For the third consecutive month, Equity Hedge (EH) led industry performance with strong contributions from Technology, Fundamental Growth and Healthcare strategies, as US equities posted mixed performance in March. The HFRI Equity Hedge (Total) Index climbed +0.64 percent for the month, bringing the 1Q gain to +3.62 percent, leading all main strategy performance for 2017. EH sub-strategy returns were led by the HFRI EH: Technology Index, which was up +2.7 percent for the month and extends its 2017 gain to +5.60 percent. The HFRI EH: Fundamental Growth Index was up +1.2 percent in March, increasing its YTD performance to +5.61 percent, which trails only Healthcare as the leading area of HFRI sub-strategy YTD performance. The HFRI EH: Healthcare Index added +1.1 percent for the month, extending its YTD performance to +6.73 percent, leading all HFRI sub-strategies.
Fixed income-based Relative Value Arbitrage (RVA) strategies also gained in March, despite the increase in US interest rates by the US Federal Reserve. The HFRI Relative Value (Total) Index climbed +0.53 percent, bringing YTD performance to +2.5 percent and extending the streak of consecutive monthly gains to 13 months. RVA sub-strategy performance was led by Volatility strategies, with the HFRI RV: Volatility Index gaining +2.1 percent, increasing its YTD return to +2.6 percent. Credit multi-strategy funds also posted gains in March, as the US Federal Reserve increased interest rates, with the HFRI RV: Multi-Strategy Index advancing +0.33 percent.
The HFRI Event-Driven (Total) Index was essentially flat in March, posting a narrow gain of +0.01 percent, as positive contributions from Merger Arbitrage and Special Situations strategies offset declines in Distressed funds. The HFRI ED: Merger Arbitrage Index advanced +0.42 percent and the HFRI ED: Special Situations Index added +0.34 percent for the month, while the HFRI ED: Distressed Index declined -0.9 percent in March. For the year, Special Situations leads ED performance with a +3.2 percent return.
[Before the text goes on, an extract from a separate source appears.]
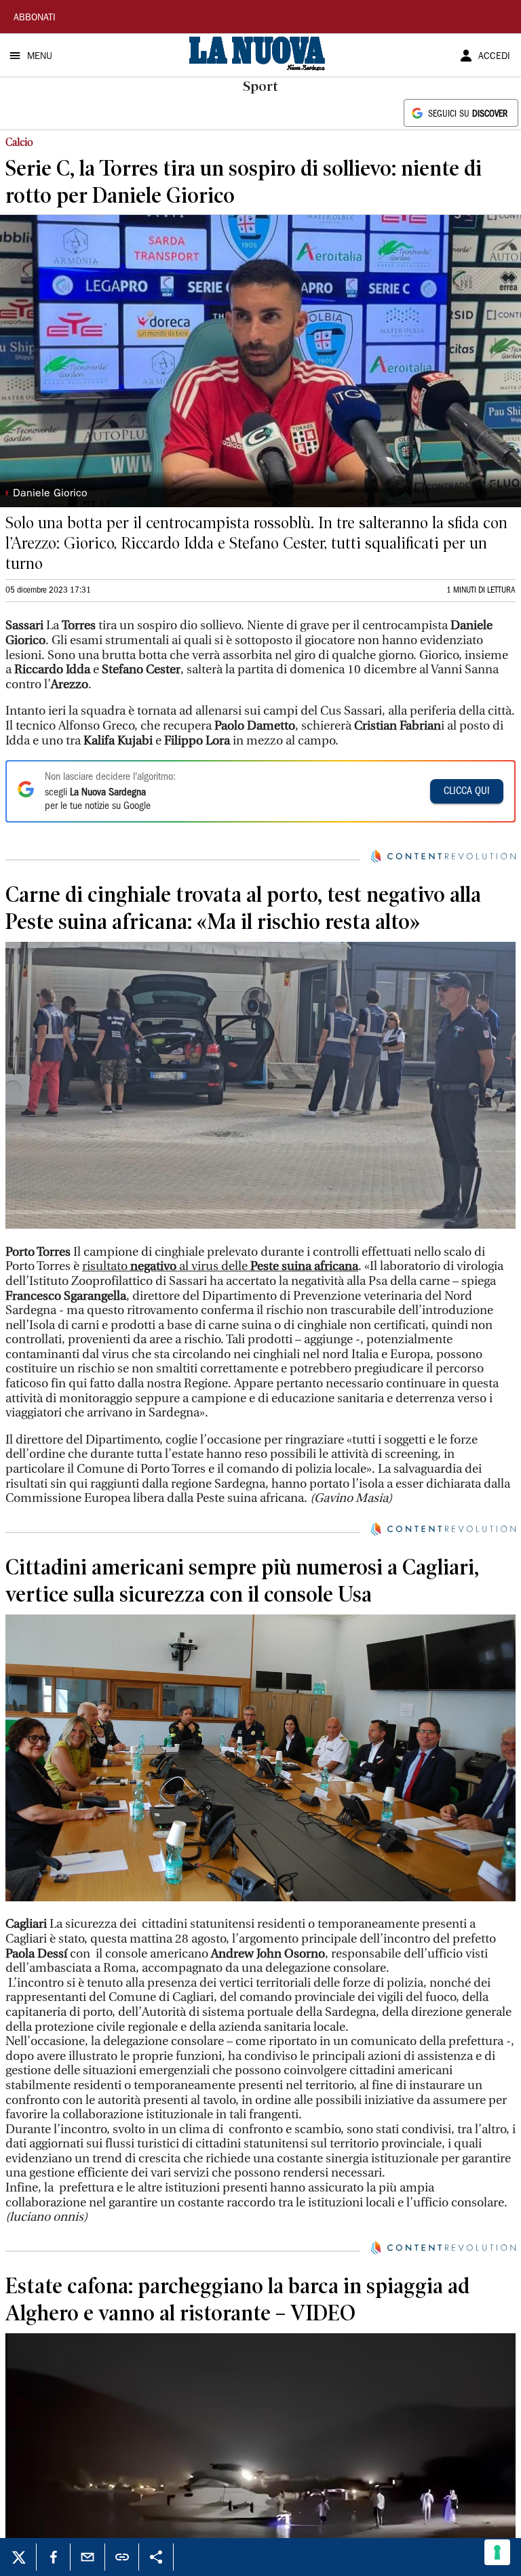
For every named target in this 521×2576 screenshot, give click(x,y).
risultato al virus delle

The HFRI Macro (Total) Index declined -0.48 percent for the month, as gains in Currency strategies were offset by declines in Commodity and CTA strategies. The HFRI Macro: Currency Index surged +2.7 percent in March, bringing YTD performance to +3.7 percent, leading all Macro sub-strategies. The HFRI Macro: Systematic Diversified/CTA Index declined -1.35 percent for the month, while the HFRI Macro: Commodity Index lost -0.37 percent, lowering first quarter performance for each of these indices into negative territory, at -1.1 and -0.01 percent, respectively.
“Hedge funds gained in March as the Federal Reserve proceeded with a widely anticipated interest rate increase concurrent with a weakening of the Trump trade, and as US equities concluded a strong first quarter with mixed performance in March,” stated Kenneth J. Heinz, President of HFR. “In a similar manner to the 2016 intra-year market cycles that were driven by Brexit and the US election, 2017 financial market performance is likely to be driven by similar intra-year cycles, including upcoming European elections, with these contributing to and creating opportunities for hedged long/short strategies across different asset classes. Funds positioned for this environment are likely to lead industry growth and performance in 2017.”